City on Fire (Danny Ryan, #1)(110)

Author:Don Winslow

“Meet me,” Danny says.

He tells Jardine where and when.

Then he takes the heroin out from the ceiling and loads it into his car.

Marty’s back in his chair, watching the television.

Ian’s asleep on the sofa with a scorched blanket thrown over him, his arm clutched around a stuffed toy puppy.

“I’ll pack a few of your things,” Danny tells Marty. “We’re getting out of here.”

“I ain’t goin’ nowhere.”

Danny sighs. “Dad, they probably have a warrant for you, too. Even if they don’t, you think the Morettis are going to leave you alive?”

“I want to die.”

“Fuck, Dad.”

“I do,” Marty says, his voice shaking. “For years now, I’ve been a useless old man, no good to anybody, even myself. Peter Moretti wants to kill me? God bless him.”

Yeah, Danny thinks. That’s why you shot one of the guys Peter sent. “Dad, I don’t have the time to argue with—”

“Go!” Marty yells. “Who’s keeping you?! I’m not.”

“They’ll kill you.”

“I don’t care,” Marty says.

“Do you care about your grandson?” Danny asks.

“What kind of a question . . .”

“Ian needs all the family he can get,” Danny says. “He needs you, Dad. I need you.”

Tears come out of Marty’s eyes, roll down cheeks as dry and brittle as old paper. “Make sure you pack my other flannel shirt.”

Danny lifts Ian off the sofa and the boy wakes up. He has her blue eyes and black hair, all matted from where he was asleep on the pillow. Looks scared now, and confused. “Where Mommy? Want Mommy.”

“Mommy’s in heaven.” Danny wraps the blanket back around him, carries him out to Jimmy’s car and gets him settled in the back seat.

“Wait here,” Danny says, “I won’t be long.”

He leaves to meet Jardine.

Danny stands on the beach in front of Pasco’s house and looks out at the ocean.

The wind-driven winter surf is vicious, big waves crashing on shore like bombs. It’s freezing and that summer day when this all started feels like another lifetime.

The sky is slate gray now, the sun getting ready to appear on the horizon.

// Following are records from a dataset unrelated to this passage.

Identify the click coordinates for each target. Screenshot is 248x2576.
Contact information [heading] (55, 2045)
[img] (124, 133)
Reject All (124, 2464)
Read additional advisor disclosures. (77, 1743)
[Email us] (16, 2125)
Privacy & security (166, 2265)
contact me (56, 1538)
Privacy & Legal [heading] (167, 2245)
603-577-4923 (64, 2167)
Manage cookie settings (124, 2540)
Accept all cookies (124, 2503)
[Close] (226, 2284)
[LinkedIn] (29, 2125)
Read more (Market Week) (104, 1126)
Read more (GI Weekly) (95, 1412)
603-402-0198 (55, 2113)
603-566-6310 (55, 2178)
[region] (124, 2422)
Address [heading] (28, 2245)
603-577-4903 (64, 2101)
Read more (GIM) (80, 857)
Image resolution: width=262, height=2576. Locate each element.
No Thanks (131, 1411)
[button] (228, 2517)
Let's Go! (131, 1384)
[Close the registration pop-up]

Danny remembers lying on the warm sand next to Terri, watching the woman come out of the water.

Knowing that she’d be trouble.

He don’t see her in the water now, he sees Terri and knows, somehow, in the way that spouses feel each other, that she’s slipped this world for another one. Knows also that he made her a promise—to build a life for their son.

A new life.

He’s sure now that he’s done the right thing.

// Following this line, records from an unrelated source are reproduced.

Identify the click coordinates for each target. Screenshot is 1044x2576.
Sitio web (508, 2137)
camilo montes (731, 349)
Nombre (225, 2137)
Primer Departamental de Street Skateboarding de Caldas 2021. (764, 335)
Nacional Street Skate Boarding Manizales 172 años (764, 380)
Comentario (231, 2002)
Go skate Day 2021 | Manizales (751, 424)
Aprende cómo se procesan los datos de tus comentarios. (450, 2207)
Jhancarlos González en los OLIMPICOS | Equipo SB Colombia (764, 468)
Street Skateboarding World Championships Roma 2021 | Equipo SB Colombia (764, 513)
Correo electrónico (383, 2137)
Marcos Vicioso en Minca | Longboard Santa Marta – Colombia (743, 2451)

Danny sees Jardine walk up the beach, his hands jammed into his down jacket against the cold.

Or maybe he’s holding a gun.

“What are we doing here?” Jardine asks.

“Chris Palumbo isn’t going to bring you your dope.”

Jardine doesn’t blink. “And why is that?”

“Because I have it.”

“Is Palumbo alive?”

“He was the last time I saw him.”

Jardine switches loyalties just like that, like he’s shifting a car. “Then maybe you and I can make a deal.”

“Here’s what the deal is,” Danny says. “You keep the money you’ve already made. I walk away. Any indictments you have on me or my people, evidence gets lost, paperwork gets screwed up . . . you’re a smart guy, you know what to do.”

“Or I could just bust you.”

“No, if you were going to do that, you wouldn’t have come alone,” Danny says. “Because you know I can testify about you and Palumbo. I can testify how much heroin there was in the Glocca Morra.”

“No one will believe you.”

“You want to take that chance?” Danny asks.

Turns out Jardine doesn’t. “Where’s the dope?”

“I threw it in the ocean.”

“What?!”

“I threw it in the ocean,” Danny says.

“Why the hell did you do that?!”

“Because you would have taken it and then shot me,” Danny says. “Now you got no motive to do that.”

That was one reason, Danny thinks. The dope had brought them nothing but pain and sorrow. It was a mortal sin to begin with; he should never have taken it. It was cursed.

But the real reason is . . .

If you want to build a new life, a clean life, you can’t do it on top of sin.